# What is required
Go through the data below and copy each line that includes "computer".

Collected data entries
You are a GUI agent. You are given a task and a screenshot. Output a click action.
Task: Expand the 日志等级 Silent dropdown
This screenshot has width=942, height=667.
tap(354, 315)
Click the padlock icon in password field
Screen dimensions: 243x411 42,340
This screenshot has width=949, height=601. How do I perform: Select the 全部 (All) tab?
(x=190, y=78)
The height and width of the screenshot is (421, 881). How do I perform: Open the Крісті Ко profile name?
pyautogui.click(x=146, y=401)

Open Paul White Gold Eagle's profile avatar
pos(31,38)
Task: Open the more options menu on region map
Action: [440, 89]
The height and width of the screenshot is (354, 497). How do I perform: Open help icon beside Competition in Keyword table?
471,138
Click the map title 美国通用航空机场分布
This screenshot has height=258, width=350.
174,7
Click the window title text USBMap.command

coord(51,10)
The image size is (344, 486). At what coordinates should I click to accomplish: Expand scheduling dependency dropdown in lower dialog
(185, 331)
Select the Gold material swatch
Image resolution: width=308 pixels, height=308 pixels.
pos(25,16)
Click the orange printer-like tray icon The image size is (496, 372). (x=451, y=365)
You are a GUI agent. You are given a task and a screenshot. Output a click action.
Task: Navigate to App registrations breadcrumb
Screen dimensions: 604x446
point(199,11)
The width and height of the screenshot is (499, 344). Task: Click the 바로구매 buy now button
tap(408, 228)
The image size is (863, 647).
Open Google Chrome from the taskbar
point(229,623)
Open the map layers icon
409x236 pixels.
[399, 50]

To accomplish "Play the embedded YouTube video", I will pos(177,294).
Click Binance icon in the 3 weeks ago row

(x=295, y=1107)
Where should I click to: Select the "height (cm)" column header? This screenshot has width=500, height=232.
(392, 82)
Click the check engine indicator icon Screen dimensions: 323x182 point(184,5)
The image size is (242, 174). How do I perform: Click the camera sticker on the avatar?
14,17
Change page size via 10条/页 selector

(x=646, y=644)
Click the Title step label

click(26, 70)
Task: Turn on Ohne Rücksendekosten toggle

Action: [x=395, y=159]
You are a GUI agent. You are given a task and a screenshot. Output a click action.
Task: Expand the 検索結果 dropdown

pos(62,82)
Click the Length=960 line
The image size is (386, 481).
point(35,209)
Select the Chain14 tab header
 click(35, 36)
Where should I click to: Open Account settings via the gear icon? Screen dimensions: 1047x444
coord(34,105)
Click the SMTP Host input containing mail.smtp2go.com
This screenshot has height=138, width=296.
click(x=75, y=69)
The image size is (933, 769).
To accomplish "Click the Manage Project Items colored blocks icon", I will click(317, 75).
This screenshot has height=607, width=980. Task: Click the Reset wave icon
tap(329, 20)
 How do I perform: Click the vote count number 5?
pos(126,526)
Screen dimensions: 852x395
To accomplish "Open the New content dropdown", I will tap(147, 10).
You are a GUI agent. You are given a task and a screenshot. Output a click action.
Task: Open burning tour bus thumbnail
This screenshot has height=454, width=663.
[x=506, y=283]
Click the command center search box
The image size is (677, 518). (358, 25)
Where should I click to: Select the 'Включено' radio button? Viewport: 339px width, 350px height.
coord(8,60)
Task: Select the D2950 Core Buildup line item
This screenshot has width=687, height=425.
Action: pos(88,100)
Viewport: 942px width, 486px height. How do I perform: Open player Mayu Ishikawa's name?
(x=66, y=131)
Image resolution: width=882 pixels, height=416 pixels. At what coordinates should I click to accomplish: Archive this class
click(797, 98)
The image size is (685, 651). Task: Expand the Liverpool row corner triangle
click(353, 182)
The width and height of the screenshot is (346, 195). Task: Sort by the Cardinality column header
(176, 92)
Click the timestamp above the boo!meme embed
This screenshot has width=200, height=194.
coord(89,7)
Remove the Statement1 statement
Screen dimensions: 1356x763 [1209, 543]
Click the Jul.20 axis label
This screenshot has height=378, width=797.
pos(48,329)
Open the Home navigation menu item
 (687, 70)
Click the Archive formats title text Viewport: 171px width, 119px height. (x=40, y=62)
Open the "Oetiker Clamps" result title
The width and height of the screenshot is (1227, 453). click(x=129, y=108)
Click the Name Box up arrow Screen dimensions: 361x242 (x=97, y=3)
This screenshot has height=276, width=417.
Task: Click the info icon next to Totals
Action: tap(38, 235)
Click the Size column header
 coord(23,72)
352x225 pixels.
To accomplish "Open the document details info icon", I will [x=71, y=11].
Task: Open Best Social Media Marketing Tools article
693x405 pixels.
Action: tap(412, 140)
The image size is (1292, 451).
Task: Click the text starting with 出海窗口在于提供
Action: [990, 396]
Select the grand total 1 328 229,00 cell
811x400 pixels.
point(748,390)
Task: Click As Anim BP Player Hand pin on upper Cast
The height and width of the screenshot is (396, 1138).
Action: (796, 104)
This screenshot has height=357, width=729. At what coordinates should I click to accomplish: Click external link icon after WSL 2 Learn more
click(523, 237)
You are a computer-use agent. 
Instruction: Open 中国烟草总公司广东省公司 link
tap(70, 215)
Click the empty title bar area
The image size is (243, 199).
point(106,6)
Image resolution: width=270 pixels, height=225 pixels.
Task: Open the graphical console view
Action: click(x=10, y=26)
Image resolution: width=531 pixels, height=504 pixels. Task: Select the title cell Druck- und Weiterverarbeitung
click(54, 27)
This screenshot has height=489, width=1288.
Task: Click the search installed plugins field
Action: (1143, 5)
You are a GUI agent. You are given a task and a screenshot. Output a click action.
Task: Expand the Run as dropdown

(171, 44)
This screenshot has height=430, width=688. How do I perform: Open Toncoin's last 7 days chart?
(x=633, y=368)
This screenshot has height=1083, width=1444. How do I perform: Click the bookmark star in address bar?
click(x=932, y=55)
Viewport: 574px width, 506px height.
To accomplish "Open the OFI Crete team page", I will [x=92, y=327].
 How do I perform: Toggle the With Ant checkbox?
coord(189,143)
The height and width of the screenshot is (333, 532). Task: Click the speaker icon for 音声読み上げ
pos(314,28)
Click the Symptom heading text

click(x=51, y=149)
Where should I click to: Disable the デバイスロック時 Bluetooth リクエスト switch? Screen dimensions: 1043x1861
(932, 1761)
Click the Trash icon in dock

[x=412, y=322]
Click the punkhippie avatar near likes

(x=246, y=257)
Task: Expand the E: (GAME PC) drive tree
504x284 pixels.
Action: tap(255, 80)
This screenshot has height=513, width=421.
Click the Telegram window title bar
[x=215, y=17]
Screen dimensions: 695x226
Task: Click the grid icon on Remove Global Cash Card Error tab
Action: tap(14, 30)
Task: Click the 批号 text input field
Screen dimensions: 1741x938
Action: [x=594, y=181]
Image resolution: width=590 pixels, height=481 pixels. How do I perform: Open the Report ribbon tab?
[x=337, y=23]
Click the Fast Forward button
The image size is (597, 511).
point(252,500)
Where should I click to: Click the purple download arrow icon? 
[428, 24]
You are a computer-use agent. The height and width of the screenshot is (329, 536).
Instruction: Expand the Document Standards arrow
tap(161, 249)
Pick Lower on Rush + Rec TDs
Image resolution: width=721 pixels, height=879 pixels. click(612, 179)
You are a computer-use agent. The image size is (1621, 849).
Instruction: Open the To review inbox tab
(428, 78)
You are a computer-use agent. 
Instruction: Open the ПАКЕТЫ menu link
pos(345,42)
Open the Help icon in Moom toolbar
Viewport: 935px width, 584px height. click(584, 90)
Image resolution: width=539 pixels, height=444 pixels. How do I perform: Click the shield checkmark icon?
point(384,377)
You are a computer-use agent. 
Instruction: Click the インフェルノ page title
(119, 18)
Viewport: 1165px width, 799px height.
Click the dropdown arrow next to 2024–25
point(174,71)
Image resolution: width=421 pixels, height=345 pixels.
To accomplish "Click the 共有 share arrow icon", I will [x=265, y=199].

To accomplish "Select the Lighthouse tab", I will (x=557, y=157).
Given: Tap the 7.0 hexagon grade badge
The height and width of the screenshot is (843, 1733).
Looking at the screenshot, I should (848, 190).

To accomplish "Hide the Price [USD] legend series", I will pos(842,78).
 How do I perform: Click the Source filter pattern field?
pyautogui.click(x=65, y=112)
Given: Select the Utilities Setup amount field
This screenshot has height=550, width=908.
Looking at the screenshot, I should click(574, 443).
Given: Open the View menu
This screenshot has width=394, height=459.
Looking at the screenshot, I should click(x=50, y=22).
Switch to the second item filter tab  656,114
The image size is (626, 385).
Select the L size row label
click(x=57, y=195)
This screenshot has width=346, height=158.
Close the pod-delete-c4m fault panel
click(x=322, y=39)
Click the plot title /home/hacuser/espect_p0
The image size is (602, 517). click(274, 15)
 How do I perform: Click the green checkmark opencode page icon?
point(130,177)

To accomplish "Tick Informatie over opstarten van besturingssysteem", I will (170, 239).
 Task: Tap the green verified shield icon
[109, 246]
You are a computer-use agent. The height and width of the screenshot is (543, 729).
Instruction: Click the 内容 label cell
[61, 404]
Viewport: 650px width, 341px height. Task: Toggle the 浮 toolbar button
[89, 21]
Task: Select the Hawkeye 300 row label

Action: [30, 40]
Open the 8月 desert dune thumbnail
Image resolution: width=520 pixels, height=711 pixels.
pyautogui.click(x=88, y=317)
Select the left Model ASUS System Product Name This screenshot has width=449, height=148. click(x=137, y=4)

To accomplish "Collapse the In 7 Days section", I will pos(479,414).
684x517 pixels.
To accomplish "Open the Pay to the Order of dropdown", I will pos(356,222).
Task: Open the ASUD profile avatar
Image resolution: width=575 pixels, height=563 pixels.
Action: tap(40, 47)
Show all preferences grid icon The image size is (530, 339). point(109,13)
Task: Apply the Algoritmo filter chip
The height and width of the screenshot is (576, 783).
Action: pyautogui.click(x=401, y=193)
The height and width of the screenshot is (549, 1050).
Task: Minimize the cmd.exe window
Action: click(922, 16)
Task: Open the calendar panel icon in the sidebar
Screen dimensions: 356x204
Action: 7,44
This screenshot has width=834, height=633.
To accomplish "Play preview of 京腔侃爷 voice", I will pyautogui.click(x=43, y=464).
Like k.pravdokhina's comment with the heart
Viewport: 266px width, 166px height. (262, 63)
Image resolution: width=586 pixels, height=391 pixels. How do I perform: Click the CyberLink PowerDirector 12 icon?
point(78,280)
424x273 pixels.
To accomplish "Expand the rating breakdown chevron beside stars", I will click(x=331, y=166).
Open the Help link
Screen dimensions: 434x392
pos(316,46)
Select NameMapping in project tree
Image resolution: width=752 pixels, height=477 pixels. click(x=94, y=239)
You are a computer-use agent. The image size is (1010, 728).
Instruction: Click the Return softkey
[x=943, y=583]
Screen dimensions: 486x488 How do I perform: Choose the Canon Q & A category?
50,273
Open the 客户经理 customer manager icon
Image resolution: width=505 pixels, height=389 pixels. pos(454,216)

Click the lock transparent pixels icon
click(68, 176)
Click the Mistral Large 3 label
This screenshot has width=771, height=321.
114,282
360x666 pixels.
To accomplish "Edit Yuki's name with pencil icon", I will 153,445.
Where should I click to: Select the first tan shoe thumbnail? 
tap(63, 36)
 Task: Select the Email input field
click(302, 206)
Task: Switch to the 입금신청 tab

# Exercise solution
You are a computer-use agent. 
You are a computer-use agent. The height and width of the screenshot is (329, 536).
You are a computer-use agent. The image size is (1621, 849).
You are a computer-use agent. 
You are a computer-use agent. 
You are a computer-use agent. The height and width of the screenshot is (543, 729).
You are a computer-use agent. The image size is (1010, 728).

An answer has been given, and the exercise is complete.